Electricity is getting more expensive. In the past 12 months, electricity prices have increased more than twice as fast as overall inflation — and the most recent government inflation data, released last week, shows prices are continuing to rise.
The Trump administration knows that power bills are a political liability. In a recent interview with Politico, Energy Secretary Chris Wright affirmed that power prices were rising, but blamed the surge on “momentum” from Biden and Obama-era policies. “That momentum is pushing prices up right now,” he said. But the Trump administration, he continued, is “going to get blamed because we’re in office.”
Is he right?

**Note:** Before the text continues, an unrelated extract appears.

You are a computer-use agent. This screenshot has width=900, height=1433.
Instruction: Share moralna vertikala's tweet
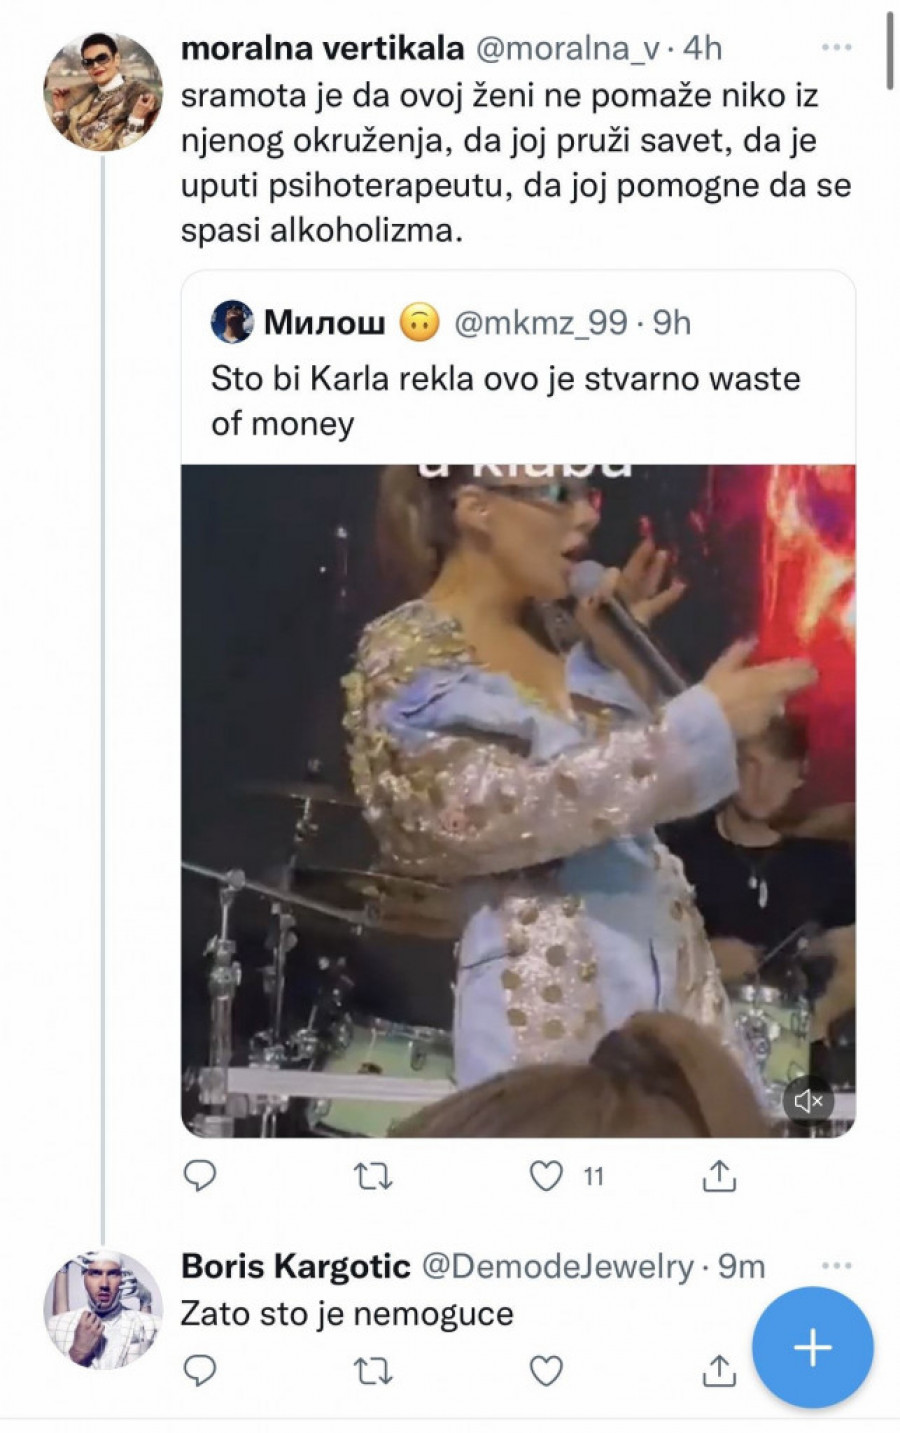click(719, 1176)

Who do Americans blame for rising power prices?
It might not be who you think.
A new Heatmap Pro poll of more than 3,700 registered voters across the United States finds that Americans tend to look beyond national politics for at least some of the causes of electricity price inflation.
When asked who they blame for rising power prices, Americans are more likely to say that rising energy demand, their local utility, and their state government are to blame than they are to cite the Trump or Biden administrations.
Americans also blame extreme weather and the oil and gas industry at least somewhat for electricity inflation. Only then do they blame a national political party.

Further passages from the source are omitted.